There is an adoption lag for any new technology or service and I’m sure that print-on-demand will reach a tipping point within the next few years. Forget the type of book that Amazon sells. Publish-on-demand tackles the market of books without ISBN numbers and sales figures in the 10’s. Right now when I go on a diving vacation, the resort or dive operator normally offers a video of your week for about $75. I suspect that these operators will soon offer a print-on-demand book which you can put on the shelf beside your wedding book and the book of your kids’ terrible twos.

That reminds me, I need to start planning my first annual garden book. RAD’s Garden 2007 :-)

Apparently, rap music is dead or dying. Who knew. This reminds me of when the TV show Friends was coming to an end and I had never seen a single episode. Social phenomena seem to pass me by. Do they make summary compilations for people like me? Three decades of rap for the out-of-touch and clueless.


I previously talked about Photography’s First Gift: Depth of Field. Photography’s second gift is Motion Blur and it to is an emergent property of the underlying technology.

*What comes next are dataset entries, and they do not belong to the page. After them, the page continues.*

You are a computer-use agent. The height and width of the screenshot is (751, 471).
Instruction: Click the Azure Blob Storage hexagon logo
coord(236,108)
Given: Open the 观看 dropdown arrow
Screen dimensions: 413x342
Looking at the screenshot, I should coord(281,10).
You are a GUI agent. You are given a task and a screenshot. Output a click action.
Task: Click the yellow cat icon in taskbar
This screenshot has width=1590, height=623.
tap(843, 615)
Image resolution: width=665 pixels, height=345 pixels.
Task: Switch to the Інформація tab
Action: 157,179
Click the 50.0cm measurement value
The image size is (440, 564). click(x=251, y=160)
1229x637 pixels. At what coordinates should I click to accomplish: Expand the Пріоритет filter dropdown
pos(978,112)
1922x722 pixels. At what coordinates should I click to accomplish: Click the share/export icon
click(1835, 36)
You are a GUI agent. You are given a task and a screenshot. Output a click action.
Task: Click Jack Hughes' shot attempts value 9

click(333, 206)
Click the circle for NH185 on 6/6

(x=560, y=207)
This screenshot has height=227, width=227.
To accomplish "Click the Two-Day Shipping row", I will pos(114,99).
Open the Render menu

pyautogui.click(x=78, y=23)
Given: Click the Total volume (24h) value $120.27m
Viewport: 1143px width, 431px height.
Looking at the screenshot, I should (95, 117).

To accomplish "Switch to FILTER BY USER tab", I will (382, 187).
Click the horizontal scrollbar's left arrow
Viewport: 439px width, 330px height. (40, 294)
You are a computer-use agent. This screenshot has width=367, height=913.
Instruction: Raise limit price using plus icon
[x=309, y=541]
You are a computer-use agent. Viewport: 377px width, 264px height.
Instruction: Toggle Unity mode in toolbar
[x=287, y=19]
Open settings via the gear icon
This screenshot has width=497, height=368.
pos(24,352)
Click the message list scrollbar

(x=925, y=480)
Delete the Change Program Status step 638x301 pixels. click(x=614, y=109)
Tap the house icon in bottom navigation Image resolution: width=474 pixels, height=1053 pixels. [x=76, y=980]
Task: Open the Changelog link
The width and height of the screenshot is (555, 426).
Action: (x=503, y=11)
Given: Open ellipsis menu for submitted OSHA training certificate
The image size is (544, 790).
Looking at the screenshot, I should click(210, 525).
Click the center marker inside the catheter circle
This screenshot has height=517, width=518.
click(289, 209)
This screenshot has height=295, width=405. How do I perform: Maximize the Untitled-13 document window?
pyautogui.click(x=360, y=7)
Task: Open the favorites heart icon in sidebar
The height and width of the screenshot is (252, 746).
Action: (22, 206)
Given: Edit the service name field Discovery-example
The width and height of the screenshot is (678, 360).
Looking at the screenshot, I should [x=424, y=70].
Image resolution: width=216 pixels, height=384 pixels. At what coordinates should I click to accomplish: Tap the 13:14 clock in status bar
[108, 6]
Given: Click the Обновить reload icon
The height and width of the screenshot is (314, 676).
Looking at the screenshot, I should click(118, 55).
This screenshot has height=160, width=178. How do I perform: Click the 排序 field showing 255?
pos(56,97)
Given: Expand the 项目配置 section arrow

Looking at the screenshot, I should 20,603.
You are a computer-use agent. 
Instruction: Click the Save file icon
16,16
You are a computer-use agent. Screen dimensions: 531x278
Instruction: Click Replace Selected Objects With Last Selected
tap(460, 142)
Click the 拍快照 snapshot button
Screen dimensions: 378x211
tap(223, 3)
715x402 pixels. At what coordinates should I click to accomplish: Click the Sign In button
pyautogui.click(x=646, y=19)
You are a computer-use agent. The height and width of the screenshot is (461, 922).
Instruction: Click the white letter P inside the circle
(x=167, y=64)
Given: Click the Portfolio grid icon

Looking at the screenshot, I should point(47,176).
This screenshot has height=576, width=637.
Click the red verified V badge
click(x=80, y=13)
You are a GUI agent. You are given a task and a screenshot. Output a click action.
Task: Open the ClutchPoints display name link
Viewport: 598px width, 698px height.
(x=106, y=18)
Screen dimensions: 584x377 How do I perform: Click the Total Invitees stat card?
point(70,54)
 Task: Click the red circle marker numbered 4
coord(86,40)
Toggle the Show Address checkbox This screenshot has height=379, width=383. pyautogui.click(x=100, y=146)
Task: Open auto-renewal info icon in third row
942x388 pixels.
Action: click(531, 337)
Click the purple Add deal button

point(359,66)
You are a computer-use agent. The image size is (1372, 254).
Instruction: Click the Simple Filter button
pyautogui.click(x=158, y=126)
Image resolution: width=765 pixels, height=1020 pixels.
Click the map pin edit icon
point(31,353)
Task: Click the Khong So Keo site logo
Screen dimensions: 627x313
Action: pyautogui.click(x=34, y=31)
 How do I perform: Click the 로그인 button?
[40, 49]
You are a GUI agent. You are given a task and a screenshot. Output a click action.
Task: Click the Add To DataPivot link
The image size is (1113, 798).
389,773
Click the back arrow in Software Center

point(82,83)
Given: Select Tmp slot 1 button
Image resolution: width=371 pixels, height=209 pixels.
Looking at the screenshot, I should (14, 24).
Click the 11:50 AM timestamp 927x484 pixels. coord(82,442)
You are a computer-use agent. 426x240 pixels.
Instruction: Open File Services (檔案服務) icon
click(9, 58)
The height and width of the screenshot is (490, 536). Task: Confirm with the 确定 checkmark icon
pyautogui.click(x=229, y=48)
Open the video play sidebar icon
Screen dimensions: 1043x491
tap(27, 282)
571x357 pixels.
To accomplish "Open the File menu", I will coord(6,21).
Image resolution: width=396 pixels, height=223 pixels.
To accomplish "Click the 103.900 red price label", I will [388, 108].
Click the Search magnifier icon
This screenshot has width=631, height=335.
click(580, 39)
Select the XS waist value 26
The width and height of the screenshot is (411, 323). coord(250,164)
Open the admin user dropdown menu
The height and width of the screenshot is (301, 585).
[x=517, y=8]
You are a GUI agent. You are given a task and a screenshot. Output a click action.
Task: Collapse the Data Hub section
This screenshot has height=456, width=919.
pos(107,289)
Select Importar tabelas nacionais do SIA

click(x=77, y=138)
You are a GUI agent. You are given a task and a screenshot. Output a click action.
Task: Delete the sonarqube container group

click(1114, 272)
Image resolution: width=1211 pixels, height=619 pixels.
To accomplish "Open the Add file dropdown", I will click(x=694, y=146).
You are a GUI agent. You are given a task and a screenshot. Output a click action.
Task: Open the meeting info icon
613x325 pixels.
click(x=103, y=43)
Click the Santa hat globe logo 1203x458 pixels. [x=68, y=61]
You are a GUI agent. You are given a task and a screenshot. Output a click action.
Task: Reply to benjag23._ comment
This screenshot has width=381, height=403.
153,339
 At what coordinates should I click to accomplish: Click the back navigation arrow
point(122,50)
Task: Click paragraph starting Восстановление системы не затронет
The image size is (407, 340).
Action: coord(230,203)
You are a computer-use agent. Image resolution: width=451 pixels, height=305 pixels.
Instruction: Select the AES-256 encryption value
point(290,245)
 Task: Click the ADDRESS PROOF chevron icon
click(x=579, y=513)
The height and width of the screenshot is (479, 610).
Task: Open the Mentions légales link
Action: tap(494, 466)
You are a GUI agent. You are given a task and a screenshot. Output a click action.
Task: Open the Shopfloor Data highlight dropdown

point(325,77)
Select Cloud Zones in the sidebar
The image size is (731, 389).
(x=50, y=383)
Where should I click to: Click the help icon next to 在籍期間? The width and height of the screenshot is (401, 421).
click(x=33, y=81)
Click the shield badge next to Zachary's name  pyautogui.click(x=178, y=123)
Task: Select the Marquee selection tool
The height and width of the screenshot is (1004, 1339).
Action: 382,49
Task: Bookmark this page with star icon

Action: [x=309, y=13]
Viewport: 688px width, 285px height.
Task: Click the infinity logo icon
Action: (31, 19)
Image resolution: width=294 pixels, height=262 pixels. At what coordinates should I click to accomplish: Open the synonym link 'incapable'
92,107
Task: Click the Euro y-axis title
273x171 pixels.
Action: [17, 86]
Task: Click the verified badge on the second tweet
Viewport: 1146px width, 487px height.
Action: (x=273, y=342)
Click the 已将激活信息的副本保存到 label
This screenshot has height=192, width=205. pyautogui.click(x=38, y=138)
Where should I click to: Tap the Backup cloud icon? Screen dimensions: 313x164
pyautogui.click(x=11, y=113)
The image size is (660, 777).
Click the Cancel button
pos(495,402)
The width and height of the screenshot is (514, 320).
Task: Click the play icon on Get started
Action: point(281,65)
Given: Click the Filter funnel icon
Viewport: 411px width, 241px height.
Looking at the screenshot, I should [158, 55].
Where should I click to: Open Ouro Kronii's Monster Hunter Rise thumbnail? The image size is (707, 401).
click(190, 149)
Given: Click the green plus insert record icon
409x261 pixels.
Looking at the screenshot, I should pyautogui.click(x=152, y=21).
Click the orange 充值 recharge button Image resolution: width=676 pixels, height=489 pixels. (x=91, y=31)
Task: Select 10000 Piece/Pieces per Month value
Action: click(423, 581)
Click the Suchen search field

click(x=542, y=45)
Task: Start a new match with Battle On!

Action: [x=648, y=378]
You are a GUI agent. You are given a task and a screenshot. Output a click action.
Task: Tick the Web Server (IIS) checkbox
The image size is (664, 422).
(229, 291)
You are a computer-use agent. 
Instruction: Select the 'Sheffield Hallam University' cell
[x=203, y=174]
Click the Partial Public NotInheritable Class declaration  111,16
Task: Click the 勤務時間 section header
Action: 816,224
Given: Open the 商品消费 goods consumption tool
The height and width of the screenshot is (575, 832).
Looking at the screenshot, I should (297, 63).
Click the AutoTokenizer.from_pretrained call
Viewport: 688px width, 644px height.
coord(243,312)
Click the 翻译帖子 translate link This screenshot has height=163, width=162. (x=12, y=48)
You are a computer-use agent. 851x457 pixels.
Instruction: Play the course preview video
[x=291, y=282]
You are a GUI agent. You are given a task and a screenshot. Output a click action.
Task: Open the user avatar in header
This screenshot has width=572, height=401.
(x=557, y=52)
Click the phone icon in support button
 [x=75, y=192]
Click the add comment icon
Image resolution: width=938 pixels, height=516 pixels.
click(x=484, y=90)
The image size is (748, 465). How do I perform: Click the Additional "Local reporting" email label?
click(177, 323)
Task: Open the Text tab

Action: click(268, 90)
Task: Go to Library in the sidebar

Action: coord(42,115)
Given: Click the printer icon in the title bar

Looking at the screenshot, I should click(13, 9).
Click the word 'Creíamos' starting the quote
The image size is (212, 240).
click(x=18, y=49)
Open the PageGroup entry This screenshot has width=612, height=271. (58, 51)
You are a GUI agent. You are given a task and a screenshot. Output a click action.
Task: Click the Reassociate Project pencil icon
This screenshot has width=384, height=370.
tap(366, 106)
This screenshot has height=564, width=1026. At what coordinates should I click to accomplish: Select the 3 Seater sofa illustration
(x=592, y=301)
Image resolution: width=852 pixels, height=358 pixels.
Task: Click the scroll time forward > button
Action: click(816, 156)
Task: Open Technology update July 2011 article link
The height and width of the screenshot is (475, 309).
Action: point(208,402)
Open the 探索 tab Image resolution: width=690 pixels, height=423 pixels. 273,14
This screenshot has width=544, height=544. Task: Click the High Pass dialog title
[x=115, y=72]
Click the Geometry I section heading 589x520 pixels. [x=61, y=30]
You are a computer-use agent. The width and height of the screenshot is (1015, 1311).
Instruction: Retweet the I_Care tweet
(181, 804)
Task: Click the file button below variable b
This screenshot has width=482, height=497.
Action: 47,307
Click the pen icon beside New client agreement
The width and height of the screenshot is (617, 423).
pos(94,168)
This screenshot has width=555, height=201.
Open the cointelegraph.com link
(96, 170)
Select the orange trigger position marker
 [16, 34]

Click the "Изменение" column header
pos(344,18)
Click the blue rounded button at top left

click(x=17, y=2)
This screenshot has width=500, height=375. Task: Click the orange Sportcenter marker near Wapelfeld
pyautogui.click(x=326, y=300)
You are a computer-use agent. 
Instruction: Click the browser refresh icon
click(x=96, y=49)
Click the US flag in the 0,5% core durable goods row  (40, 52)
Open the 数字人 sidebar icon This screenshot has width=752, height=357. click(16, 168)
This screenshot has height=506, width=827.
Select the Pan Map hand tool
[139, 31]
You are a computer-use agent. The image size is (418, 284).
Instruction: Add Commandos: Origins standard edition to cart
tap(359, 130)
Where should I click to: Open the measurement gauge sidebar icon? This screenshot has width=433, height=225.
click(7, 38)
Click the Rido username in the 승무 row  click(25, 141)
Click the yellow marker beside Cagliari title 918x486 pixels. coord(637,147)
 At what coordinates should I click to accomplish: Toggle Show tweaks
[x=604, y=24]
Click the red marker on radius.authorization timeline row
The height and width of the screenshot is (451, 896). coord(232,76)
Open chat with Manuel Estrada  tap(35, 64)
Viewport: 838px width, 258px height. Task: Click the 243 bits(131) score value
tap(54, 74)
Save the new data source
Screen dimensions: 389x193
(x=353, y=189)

Normally, we associate Motion Blur with missed shots that are out of focus but the effect can also be used to add an aesthetic quality to an image.

Motion blur can be the result of the camera moving or the subject moving during the exposure. Some of the abstract images I have previously posted are the result of the camera moving. Others, like fast moving water, are the result of the subject moving. When part of an image is sharp but another part is blurred it gives the sense of motion. It IS motion. Our mind’s eye instinctively knows this.

Again this is apparent in films…. the kind from Hollywood. There is an aesthetic quality to motion film that is hard to create with video. This aesthetic quality is not lost when viewing a movie transferred to DVD so its a property of how the image is captured rather than how it is displayed. It is not resolution. It is a side-effect of the frame rate. Movies are captured at 24 frames per second while video is captured at 30 frames per second. The key to 24 fps is not some magic frequency but that the exposure time can be long enough (approaching 1/24 of a second) to show motion blur in part of the image. Its hard to recognize but our minds do process it. If your DVD player has the ability to step frame by frame then you can see the blurry part of the frame wherever there is motion.